[发明专利]一种单个活细胞内RNA出核流量的监测方法和系统

说明书

本发明属于分子生物学检测技术领域，具体为一种单个活细胞内RNA出核流量的监测方法及系统。本发明方法包括基因标记、RNA出核流量模型的构建和计算；所述的基因标记，包括在目标基因上进行基因编辑，用于标定目标检测基因，还包括构建合成示踪基因片段，用于表达示踪蛋白特异性结合目标基因及荧光显微监测；构建荧光显微监测过程中示踪蛋白在单个真核生物活细胞核内外的动态平衡模型；根据该动态平衡模型，即可计算监测期内单个或细胞中RNA出核流量。本发明系统包括用户自定义监测变量输入的功能模块，荧光显微图像读取功能模块，荧光图像中真核生物受体细胞的分选、统计功能模块，图像数据处理功能模块。

技术领域

本发明属于分子生物学检测技术领域，具体涉及一种单个活细胞内RNA出核流量的监测方法及系统。

背景技术

RNA是生物体内一种重要的遗传物质，它与基因的转录、翻译过程息息相关，它多由DNA转录而来，又作为模板指导合成氨基酸，从而指导细胞、组织乃至生物体的生长情况、分化方向和表达形状。在现代分子生物学领域研究中，检测不同条件下细胞内的RNA水平极为重要，该水平的变化反映了细胞周期、培养环境、分化方向等条件变化下，细胞遗传物质水平的对应调控机理。

目前，RNA的检测方法多为体外扩增测量和原位荧光杂交技术。体外扩增测量以从大量细胞群体中提取得到的目标RNA为样本，进行扩增后检测得到细胞群体的RNA水平。测量样本来自于大量细胞群体，不能排除必然的个体差异；测量过程包含提取和扩增，不能排除各项体外实验带来的误差，并且势必破坏原测量细胞对象；测量结果反映的也是细胞群体的RNA水平，无法精确到单个细胞。

原位荧光杂交技术是在单个固定细胞内，使用荧光素标记的特异核酸探针计数得到该细胞内的RNA水平。该方法避免了体外提取和扩增，能把RNA的测量水平精确到单细胞层面；但随之而来的是大量繁琐的计数工作，并且该方法要求的固定操作也势必会破坏原测量细胞对象。

另外，对于生物体内存在的micro RNA、lncRNA等多种RNA水平的测量研究，体外扩增测量技术和原位荧光杂交技术存在体外分离提取困难、杂交成功率低等困难。

发明内容

本发明的目的在于克服现有技术的缺点和不足，提供一种监测单个活细胞内RNA出核流量的方法及系统，可以在不破坏原测量细胞对象的情况下，监测单细胞水平上目标RNA的出核流量，从而提高RNA检测方法的精细度和时效性，减小检测对原细胞造成的破坏性。

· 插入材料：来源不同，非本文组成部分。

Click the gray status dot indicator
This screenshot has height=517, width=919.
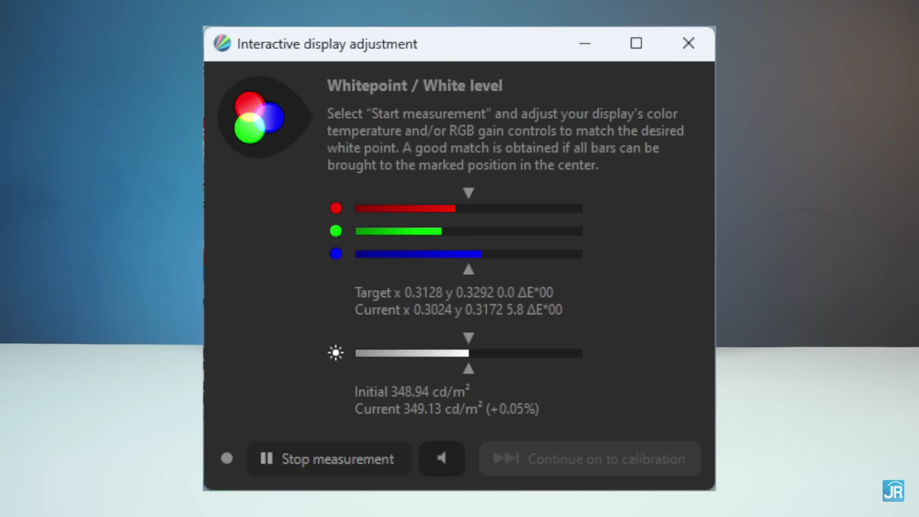(x=227, y=459)
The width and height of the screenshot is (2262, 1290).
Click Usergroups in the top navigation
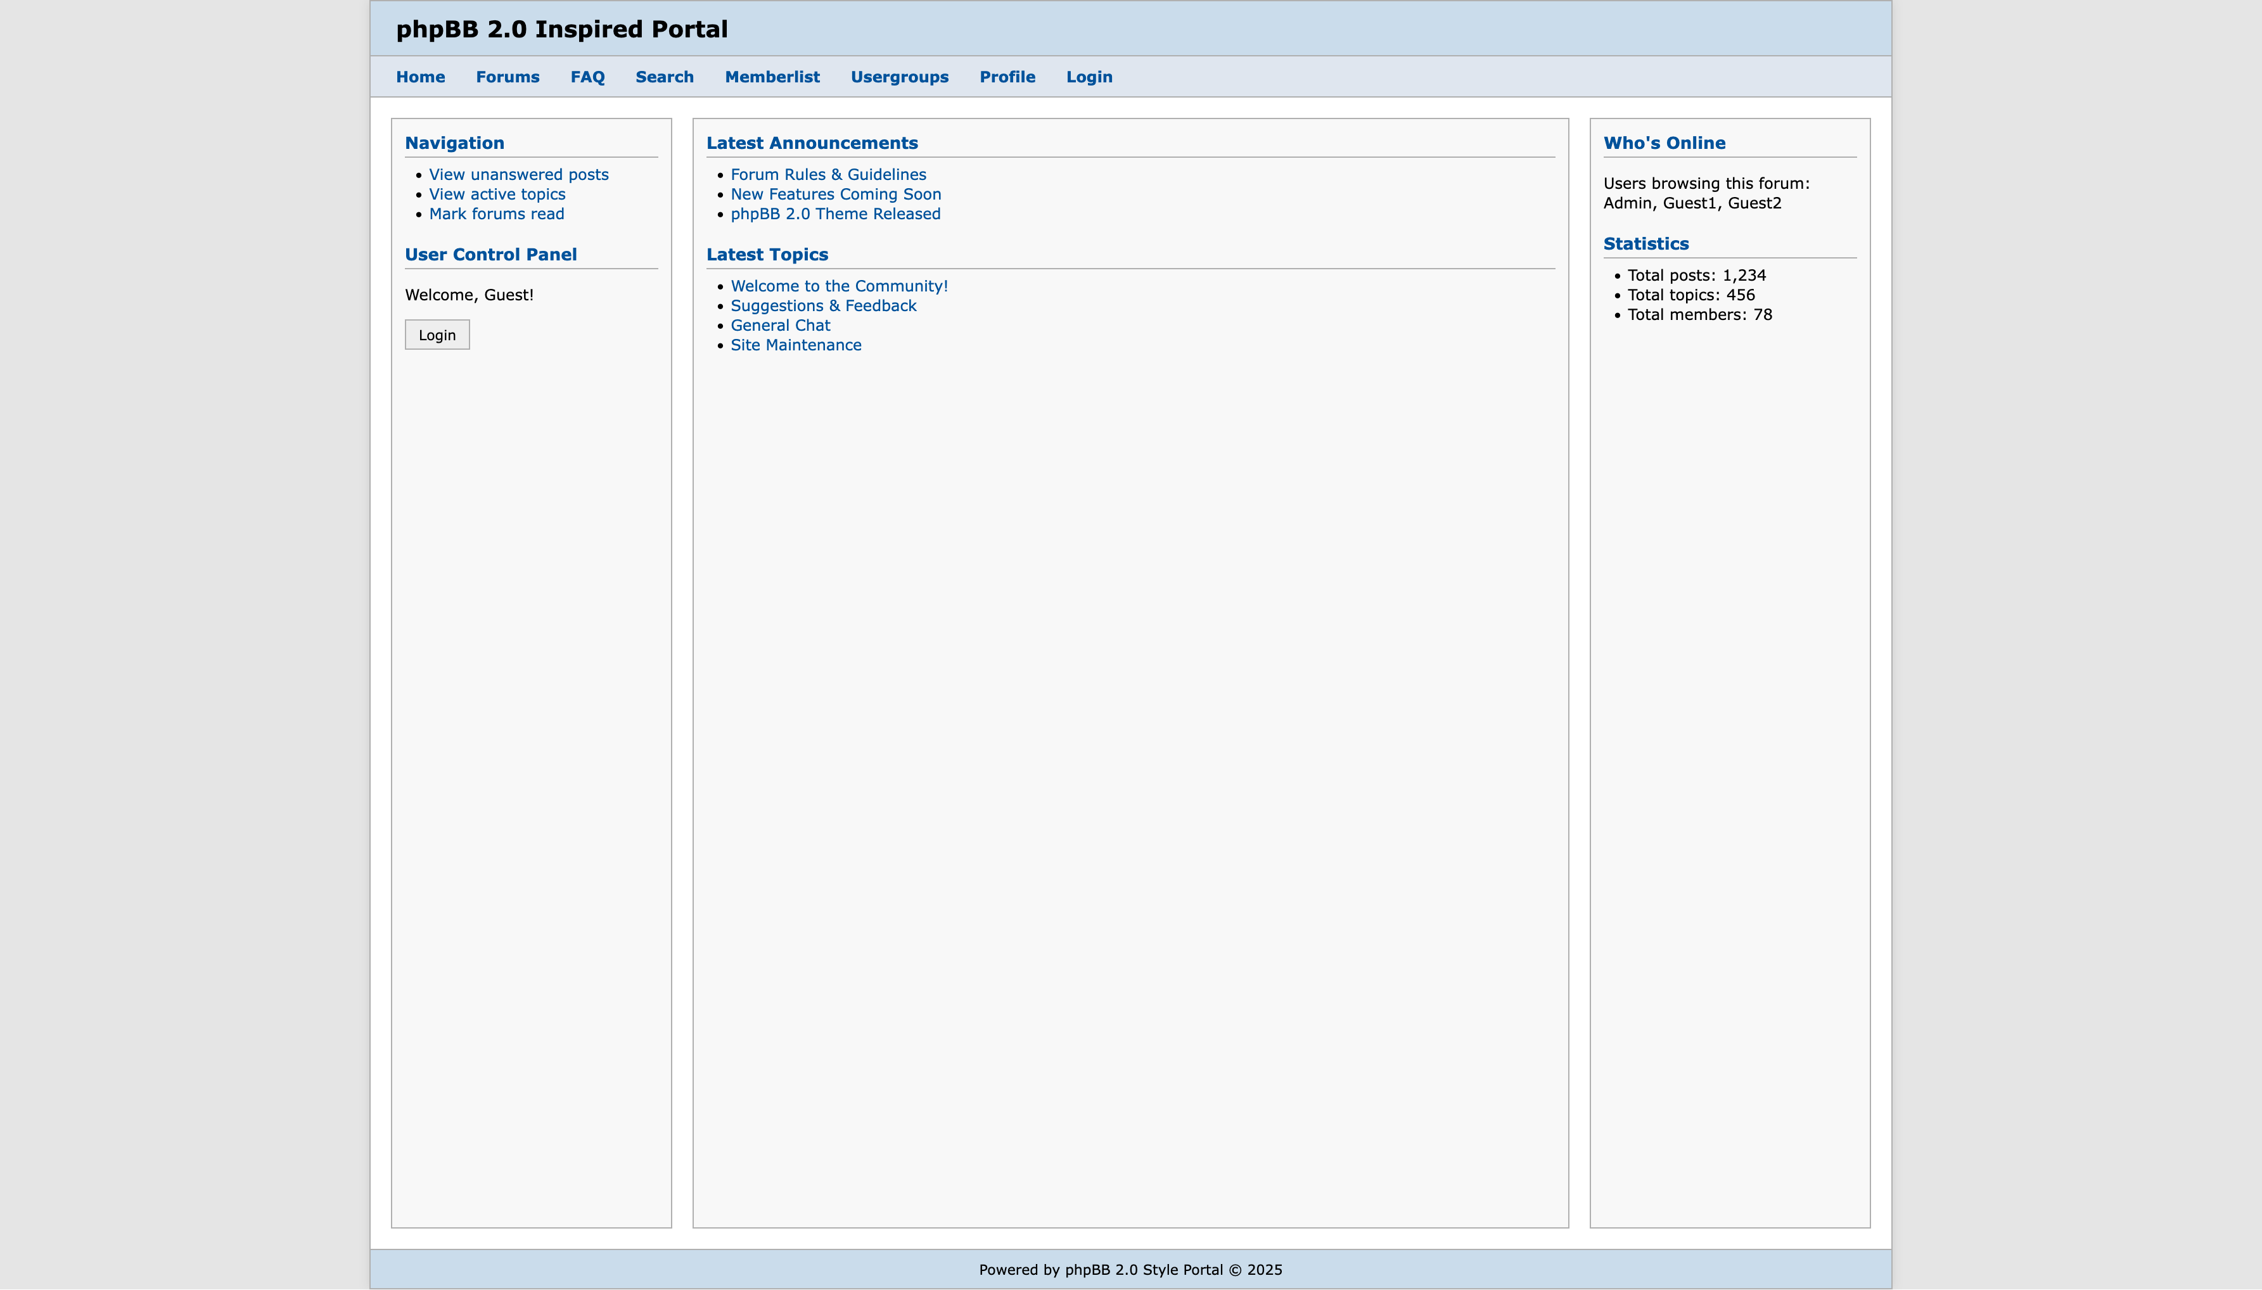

本发明提供的单个真核生物活细胞内RNA出核流量的监测方法，具体包括基因标记、RNA出核流量模型的构建和计算；其中：

所述的基因标记，包括在目标基因上进行基因编辑，用于标定目标检测基因，还包括构建合成示踪基因片段，用于表达示踪蛋白特异性结合目标基因及荧光显微监测；

所述构建RNA出核流量模型，即构建荧光显微监测过程中示踪蛋白在单个真核生物活细胞核内外的动态平衡模型；

所述计算RNA出核流量，根据建立的RNA出核流量模型，计算监测期内单个或细胞中RNA出核流量。

本发明中，所述在目标基因上进行基因编辑，就是采用包括但不限于锌指核酸酶技术、转录激活子样效应物核酸酶技术、规律间隔成簇短回文重复序列核酸酶技术，特异性地识别目标基因上选定的标记靶位点，对其单链或双链进行精准切割后，由细胞内源性的修复机制完成基因标记系统适配子的替换或添加；该适配子具有识别并招募属特定外壳蛋白到基因组位点的特性。所述构建合成示踪基因片段，该片段编码目标真核生物受体细胞核定位序列、能与适配子特异性结合壳蛋白以及各类荧光标记物；具体采用转染、感染或注射等方式，在真核生物受体细胞内表达前述编辑的目标基因以及示踪基因。成功表达示踪基因的真核生物细胞，能在荧光显微镜下被观测并采集，得到荧光显微强度图像。所述目标真核生物受体细胞包括但不限于哺乳动物细胞和各类真菌。基因标记系统包括但不限于MS2基因标记系统、pp7基因标记系统。